2. Честь.
Возрастные ограничения 18+
…Когда крестьянин закончил, в зале наступила относительная тишина. Кто-то скрипел новыми сапогами, кто-то шумно чесался, кто-то вполголоса говорил… Но взгляды впередистоящих сомкнулись на одном человеке, и теперь казалось, что все смотрят на благородного рыцаря де Борво, опустившего глаза и усиленно теребившего пряжку ремня на объёмном животе.
Стоявший в окружении придворной знати, а теперь оказавшийся в одиночестве, барон был очень зол – но не подавал вида.
А вот его давний оппонент – герцог де Ульмен – не мог устоять на месте. Он переминался с пятки на носок и, убрав руки за спину, взирал на происходящее с видом Защитника, явившего торжество справедливости.
Хотя, многие в этом зале понимали, что справедливость тут вовсе ни при чём. Просто герцог барону… мстил. Мстил, как казалось некоторым, за своё недавнее поражение на турнире Священного Кубка. Другие же подозревали, что дело тут совсем в другом. Просто герцогу – давнему сопернику барона в погоне за боевой славой – тяжело давался тот факт, что де Борво, не умея быть первым ни на пиру, ни на турнире, пользовался поддержкой самого Короля! Тогда как герцог, не раз побеждавший многих, да и того же барона, подобного нисхождения не получал.
Помнится, даже награду за первое место на Турнире Четырёх Мечей рыцарю де Ульмен вручал не сам Король, как полагалось правилами, а придворный паж – из рук Королевы.
Однако же, чтобы поощрить единственную победу барона месяц назад, сам Король соизволил перегнуться через перила ложи, чтобы накинуть ленту победителя на бароновское копьё…
Вот и пускай Его Величество послушает про своего любимца. Уши Наместника, это, конечно, не уши Короля, но Наместник всё-таки, лицо особо приближённое, и Король к его словам прислушиваться должен…
Эти же мысли герцог давеча высказывал крестьянину, попутно инструктируя его, как и о чём следует рассказывать, чтобы описать барона и содеянное им в самых чёрных красках. И мужик не подвёл!
Сам крестьянин стоял прямо, расправив спину и заткнув большие пальцы рук за пояс, упирал взгляд в подножие кресла Наместника. Непоколебимый, как скала. Это был час его триумфа…
Крестьянина звали Франц, и он давно не верил в превосходство знатных одёжек.
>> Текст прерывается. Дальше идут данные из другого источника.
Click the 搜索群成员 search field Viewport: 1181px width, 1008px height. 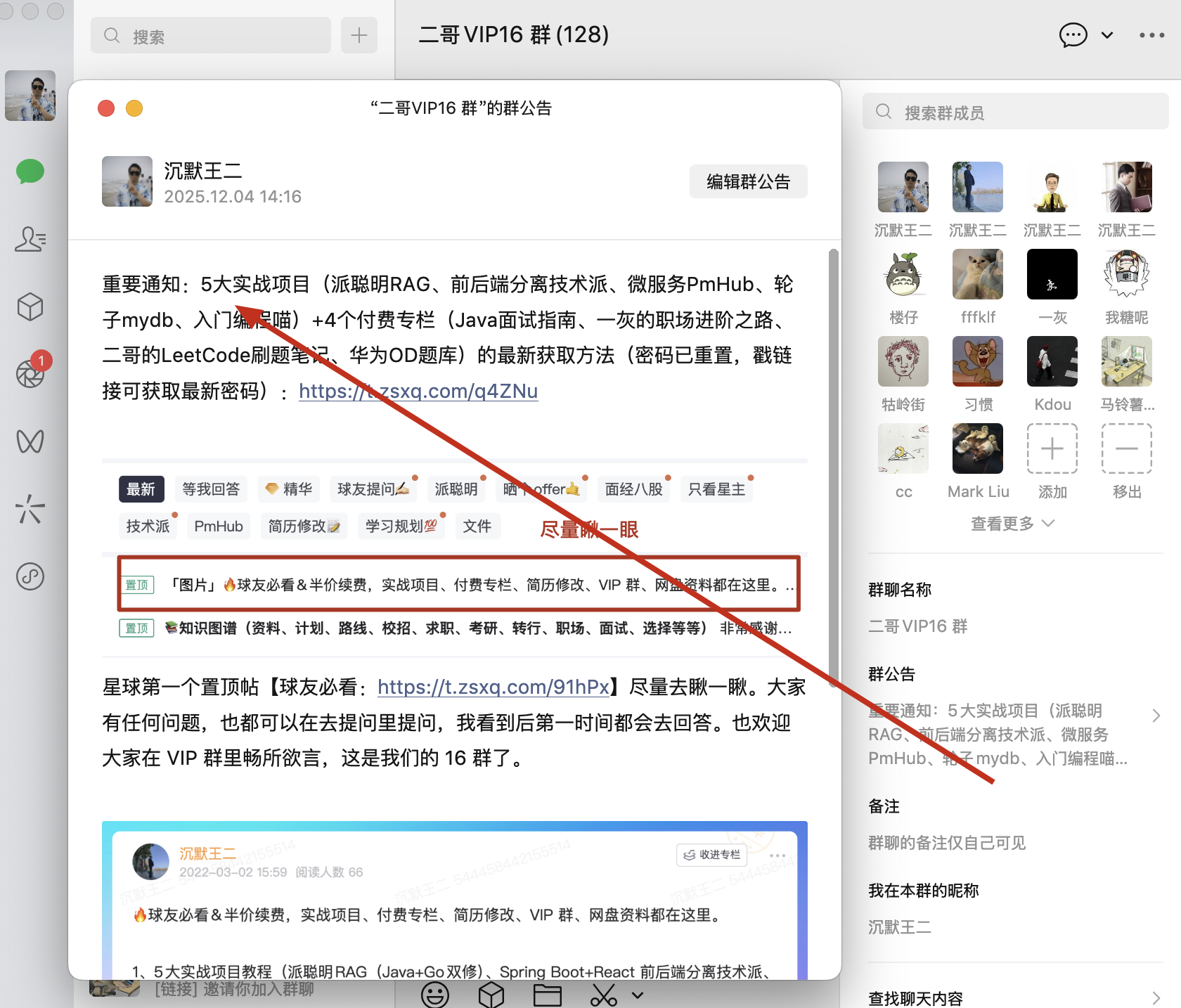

А вот бабка-повитуха, некогда сумевшая вытащить Франца с того света, при таком количестве придворной знати оробела. И, осторожно пятясь, потихоньку заползала за широкую мужицкую спину. С неё-то старой спрос невелик, её и тогда никто слушать не стал, да и сейчас – что там слова о ранах деревенской девки, давно умершей к тому же?
А вот живой свидетель – совсем другое дело! Да и не свидетель даже — участник событий… А точнее – жертва!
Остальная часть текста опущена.